■ Text
==========
Start by knowing basic derivatives of power functions using the power rule

\begin{equation*}
\frac{d}{dx}[x^p] = p x^{p-1}.
\end{equation*}

We looked at why this rule is true when \(p\) is a positive integer, but the rule is true for any power function. Combining this with the constant multiple rule, you can find the derivative

\begin{equation*}
\frac{d}{dx}[A x^p] = Ap x^{p-1}.
\end{equation*}

######
Example 8.6.1

Compute the following derivatives:

- \(\displaystyle \frac{d}{dx}[5x^3]\)
- \(\displaystyle \frac{d}{dx}[\frac{x^4}{7}]\)
- \(\displaystyle \frac{d}{dx}[\frac{2}{7x^2}]\)

Solution
- To compute \(\displaystyle \frac{d}{dx}[5x^3]\text{,}\) we recognize the elementary power \(x^3\) which has power \(p=3\) so that its derivative is \(\frac{d}{dx}[x^3] = 3x^2\text{.}\) Use the constant multiple rule to get the final derivative.
\begin{equation*}
\frac{d}{dx}[5x^3] = 5 (3x^2) = 15 x^2.
==========
(Data on locating visible targets)
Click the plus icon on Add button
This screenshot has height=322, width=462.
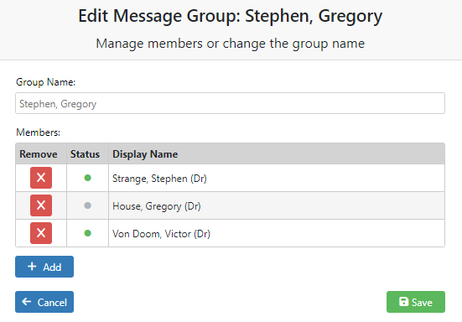32,267
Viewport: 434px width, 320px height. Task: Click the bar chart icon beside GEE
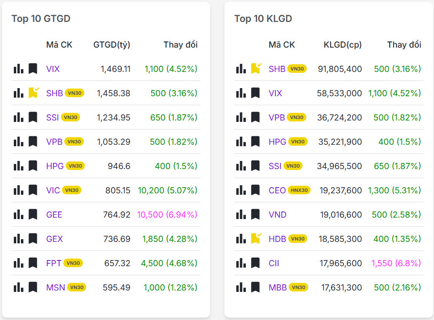click(x=19, y=215)
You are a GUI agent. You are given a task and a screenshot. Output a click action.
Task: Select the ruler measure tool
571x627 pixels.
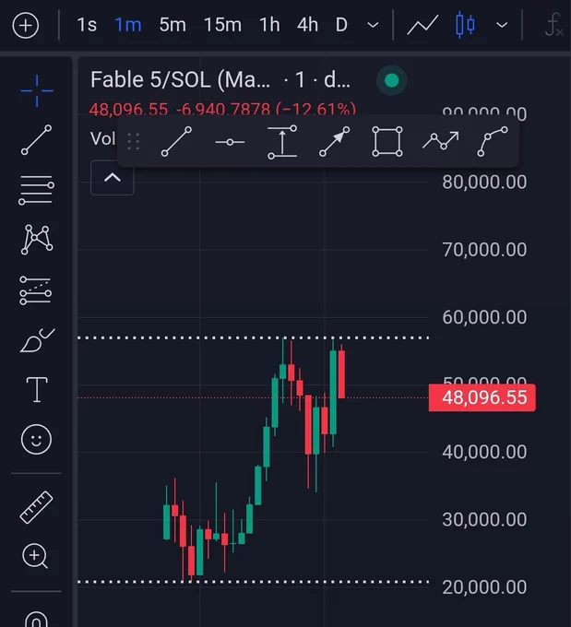tap(36, 507)
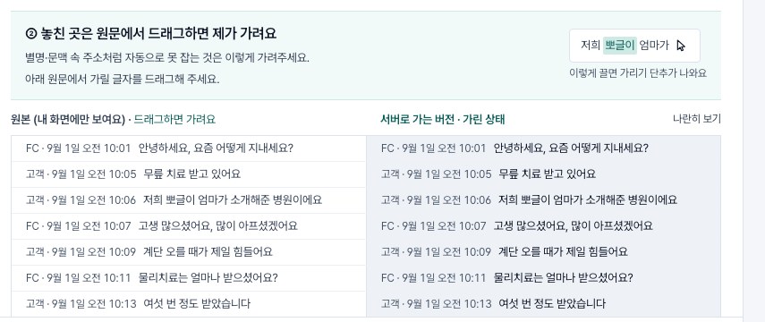This screenshot has height=322, width=765.
Task: Click highlighted 뽀글이 in the example box
Action: coord(620,46)
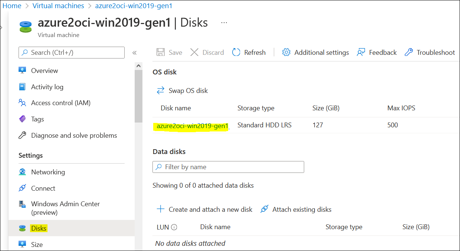The width and height of the screenshot is (460, 251).
Task: Click the Troubleshoot wrench icon
Action: (x=409, y=53)
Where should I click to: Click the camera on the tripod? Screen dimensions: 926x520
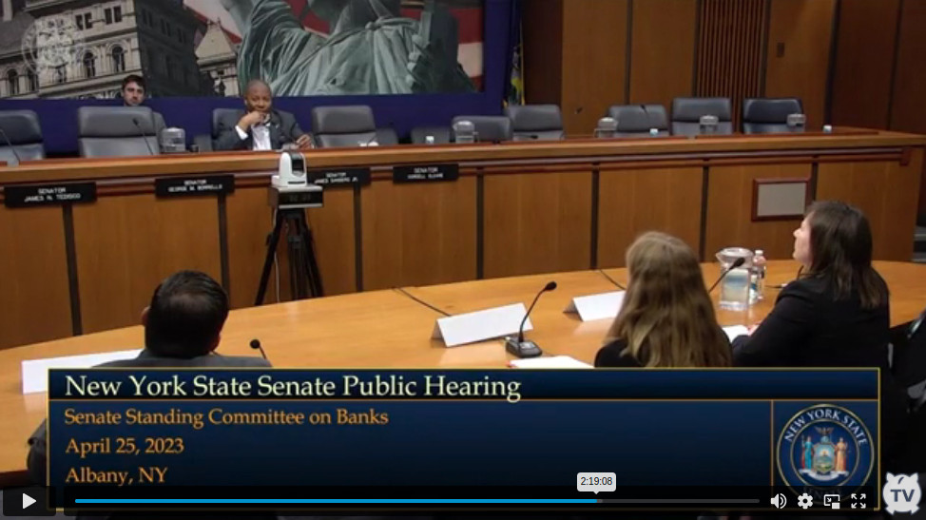290,170
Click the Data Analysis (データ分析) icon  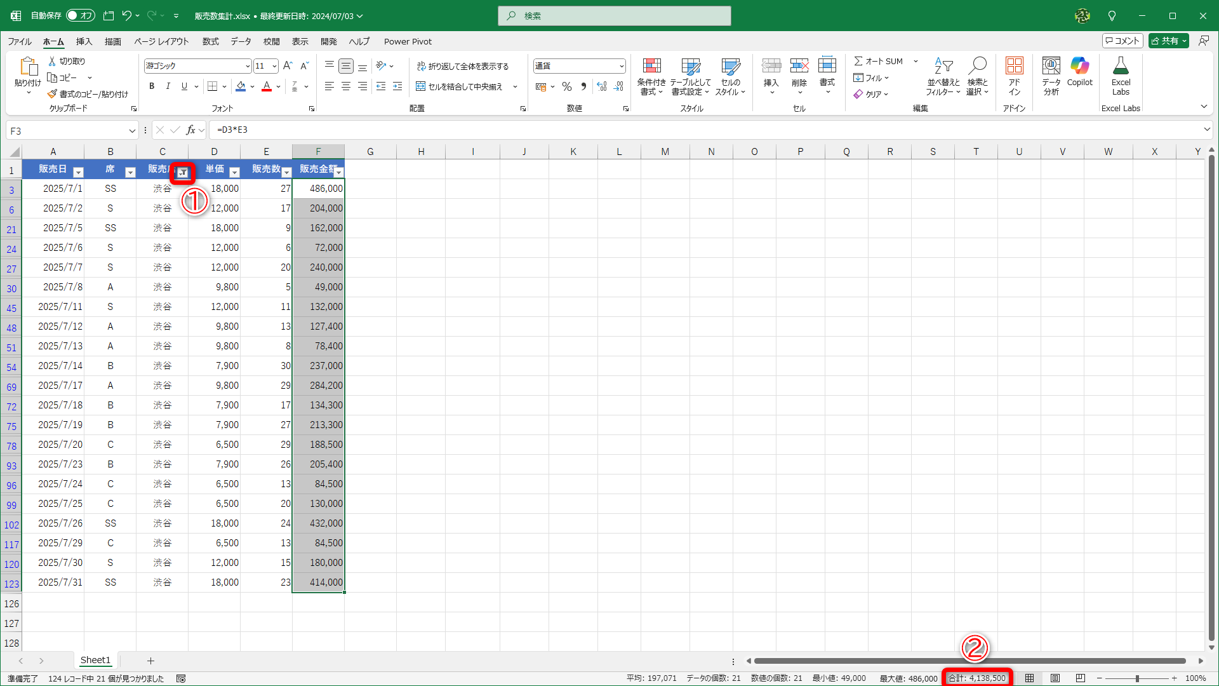(1051, 66)

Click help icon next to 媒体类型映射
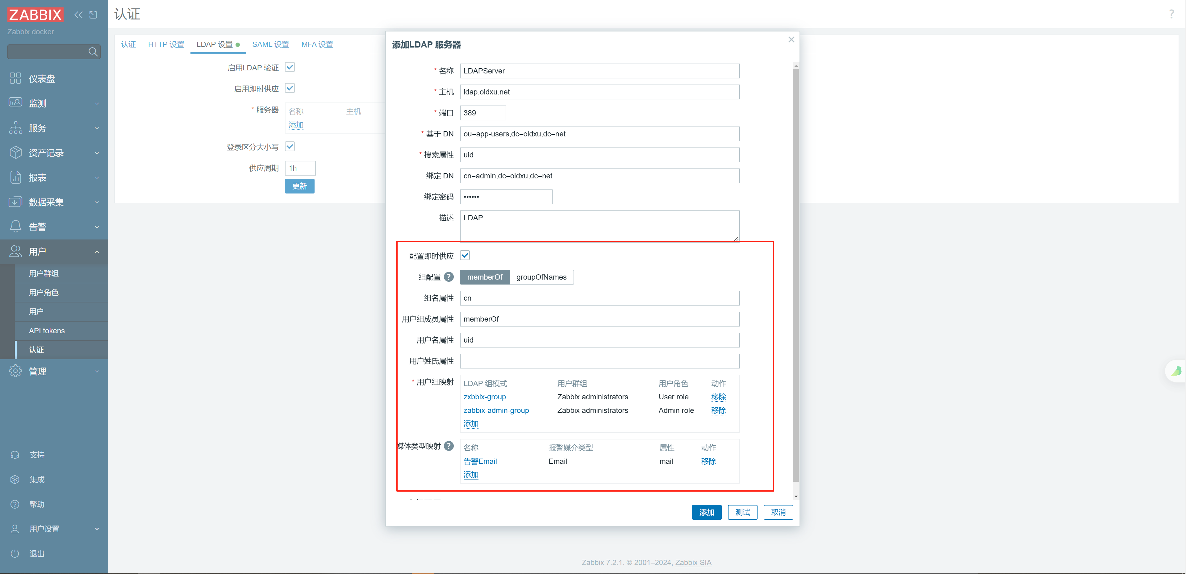449,446
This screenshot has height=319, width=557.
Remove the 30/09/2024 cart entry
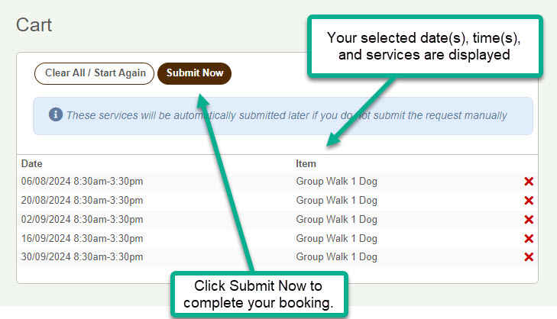529,257
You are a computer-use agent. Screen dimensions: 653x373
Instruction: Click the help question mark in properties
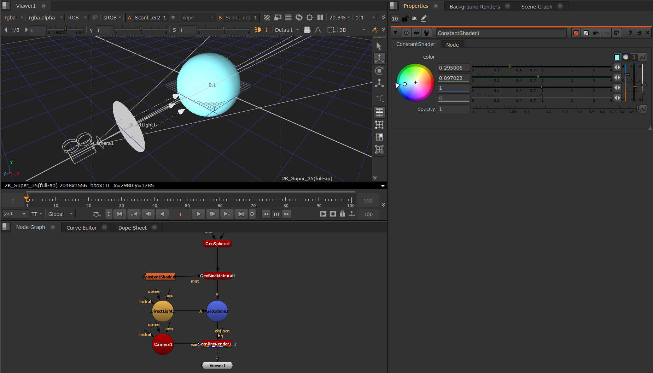tap(630, 33)
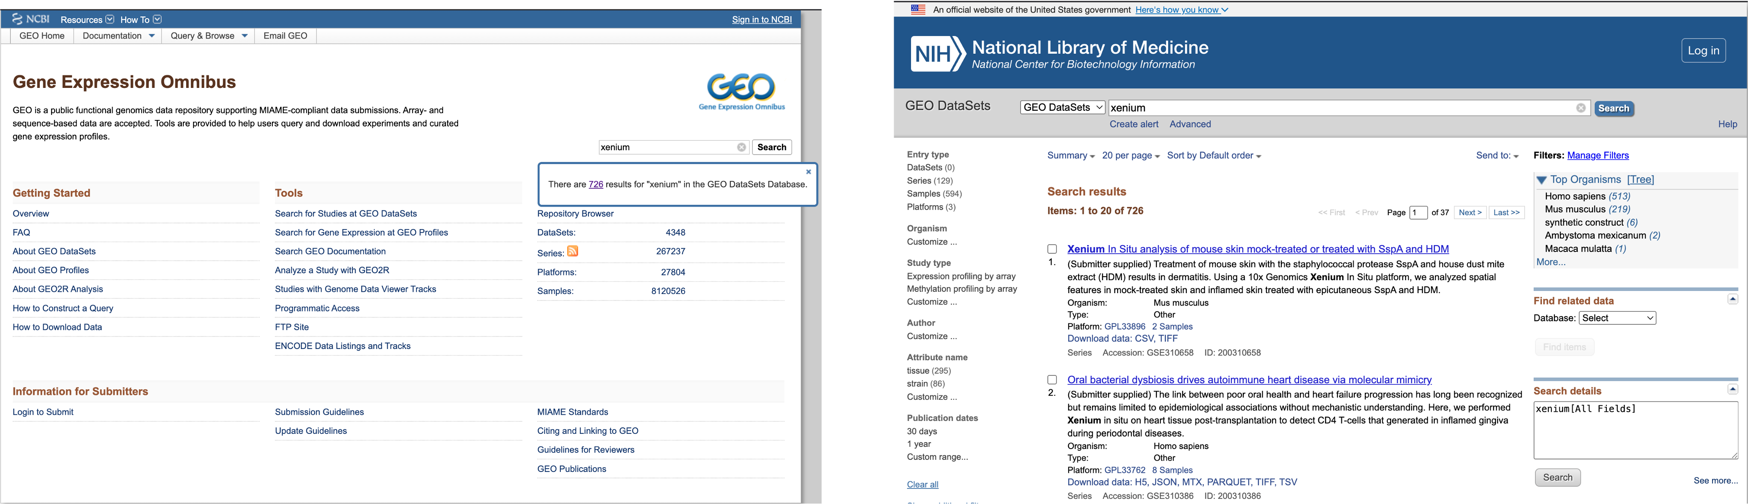Screen dimensions: 1748x504
Task: Collapse the Search details panel arrow
Action: (x=1732, y=389)
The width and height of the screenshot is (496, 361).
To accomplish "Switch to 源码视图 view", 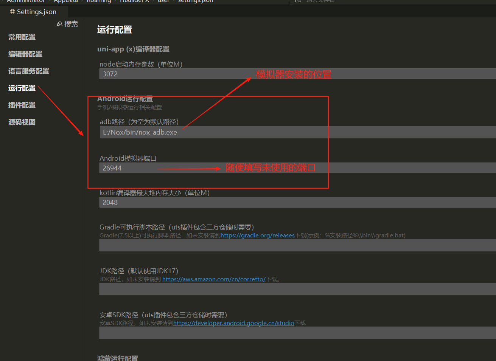I will [22, 122].
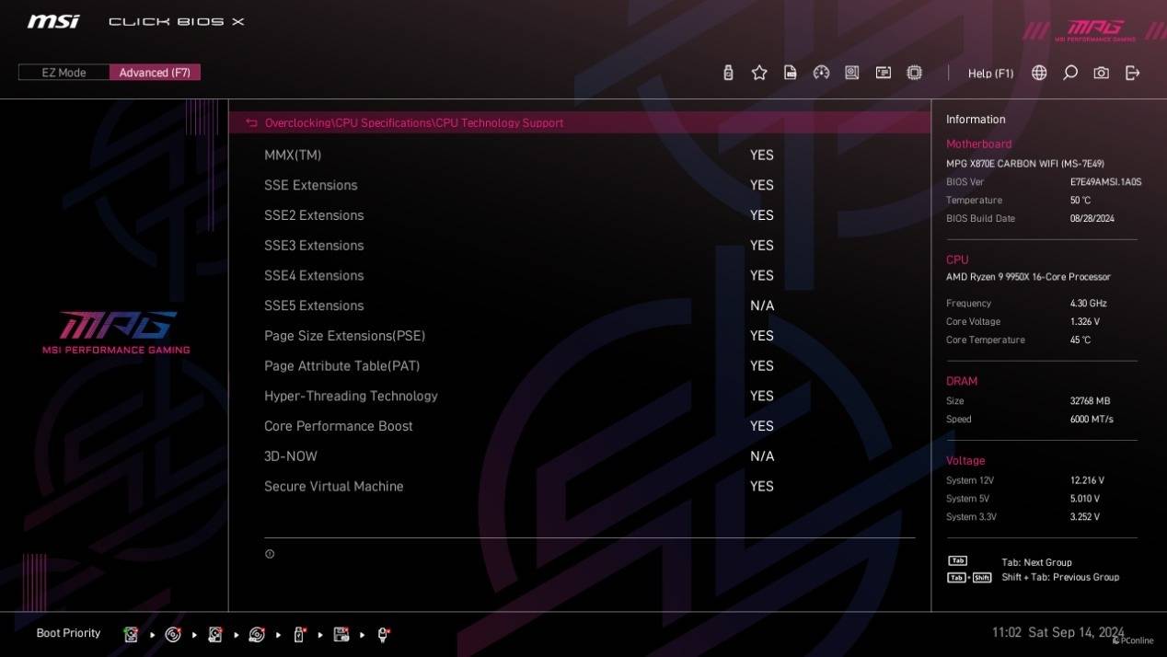Switch to EZ Mode
The height and width of the screenshot is (657, 1167).
click(x=64, y=73)
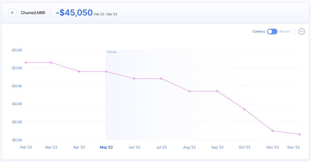Click the Oct '23 data point

pos(244,109)
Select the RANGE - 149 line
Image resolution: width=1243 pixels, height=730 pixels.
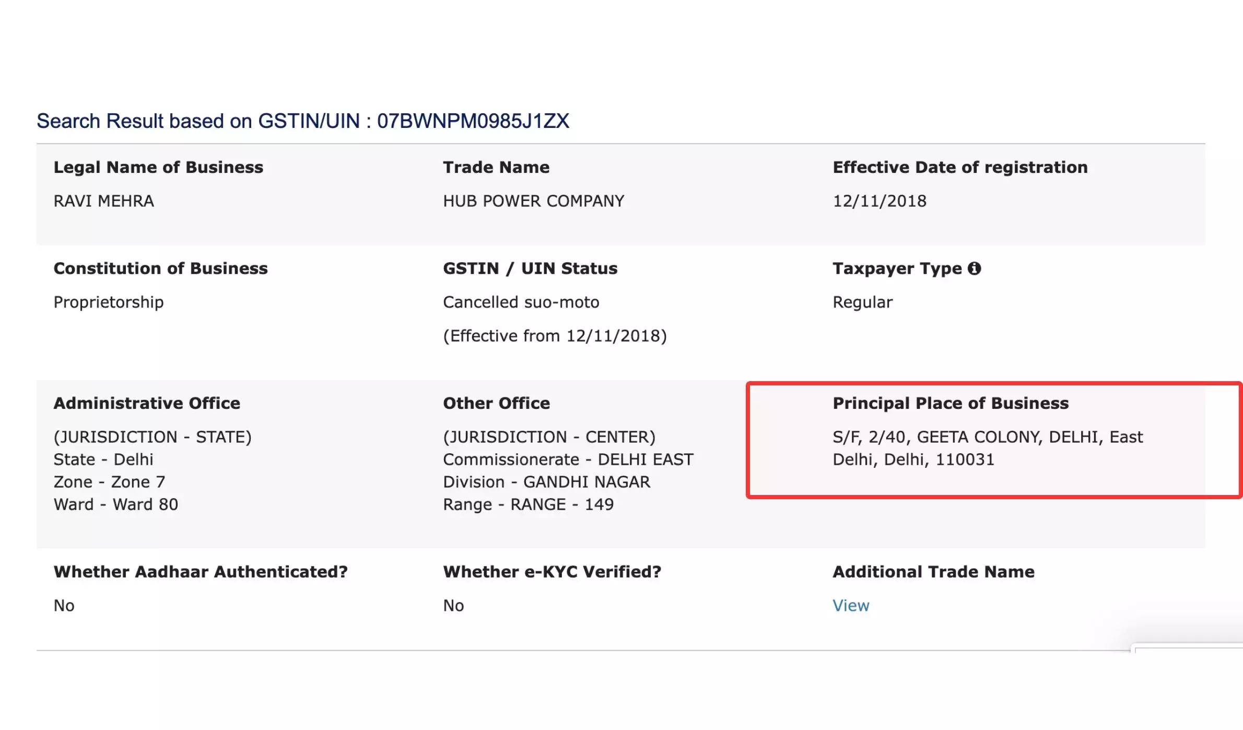pyautogui.click(x=528, y=504)
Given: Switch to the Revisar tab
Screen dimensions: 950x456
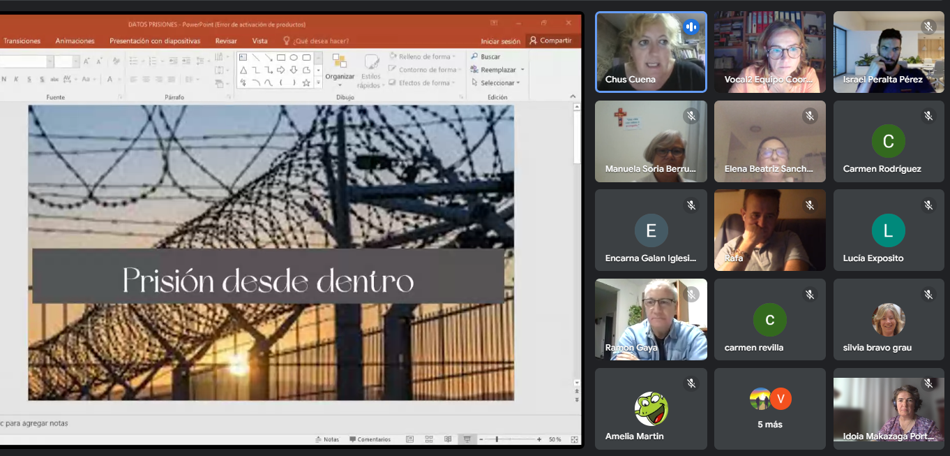Looking at the screenshot, I should click(226, 41).
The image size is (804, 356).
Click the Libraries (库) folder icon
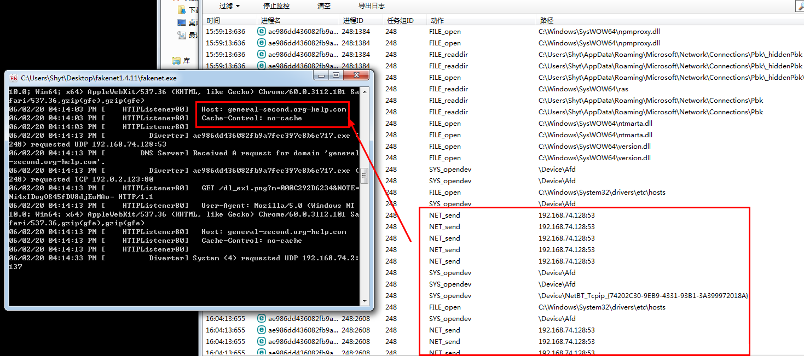click(x=176, y=61)
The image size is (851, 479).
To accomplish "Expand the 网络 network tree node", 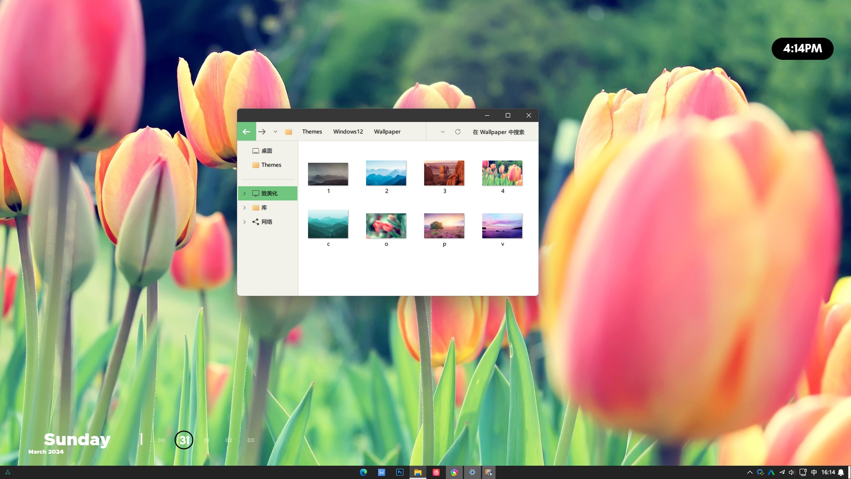I will click(x=244, y=222).
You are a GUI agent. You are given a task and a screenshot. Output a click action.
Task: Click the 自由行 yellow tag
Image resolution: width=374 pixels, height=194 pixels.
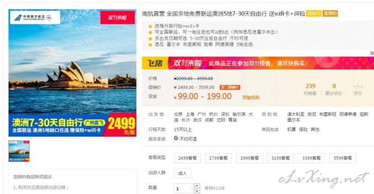click(x=314, y=14)

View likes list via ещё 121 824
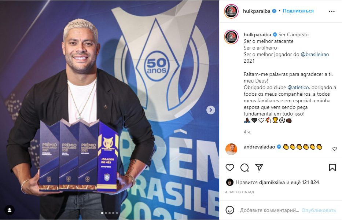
==========
■ Requirement 1
In the entries, reproduce the lines from the line with "You are a computer-use" through the line with "Action: (x=1732, y=389)", including both of those lines. Leave the pictures out of your answer.
■ Requirement 2
Carry on the text about derivatives of power functions from the point where it stops.

■ Answer 1
You are a computer-use agent. Screen dimensions: 653x373
Instruction: Click the help question mark in properties
tap(630, 33)
Screen dimensions: 1748x504
Task: Collapse the Search details panel arrow
Action: (x=1732, y=389)

■ Answer 2
\end{equation*}

- To compute \(\displaystyle \frac{d}{dx}[\frac{x^4}{7}]\text{,}\) we recognize the elementary power \(x^4\) which has power \(p=4\) so that its derivative is \(\frac{d}{dx}[x^4] = 4x^3\text{.}\) The fraction is a constant multiple in disguise with constant \(\frac{1}{7}\text{.}\)
\begin{equation*}
\frac{d}{dx}[\frac{x^4}{7}] = \frac{d}{dx}[\frac{1}{7} x^4] = \frac{1}{7} (4x^3) = \frac{4}{7} x^3.
\end{equation*}

- To compute \(\displaystyle \frac{d}{dx}[\frac{2}{7x^2}]\text{,}\) we use the properties of powers to rewrite division by a power as a negative power,
\begin{equation*}
\frac{2}{7x^2} = \frac{2}{7} x^{-2}.
\end{equation*}

The basic power \(p=-2\) has a derivative with new power \(p-1=-3\text{,}\) so
\begin{equation*}
\frac{d}{dx}[ \frac{2}{7x^2} ] = \frac{d}{dx}[ \frac{2}{7} x^{-2} ]
= \frac{2}{7} (-2x^{-3}) = \frac{-4}{7x^3}.
\end{equation*}

Once you have mastered these elementary building blocks with the constant multiple rule, you can move to sums of these building blocks. Derivatives behave nicely with sums, since the derivative of a sum is the sum of the derivatives,

\begin{equation*}
\frac{d}{dx}[f(x) + g(x)] = \frac{d}{dx}[f(x)] + \frac{d}{dx}[g(x)] = f'(x) + g'(x).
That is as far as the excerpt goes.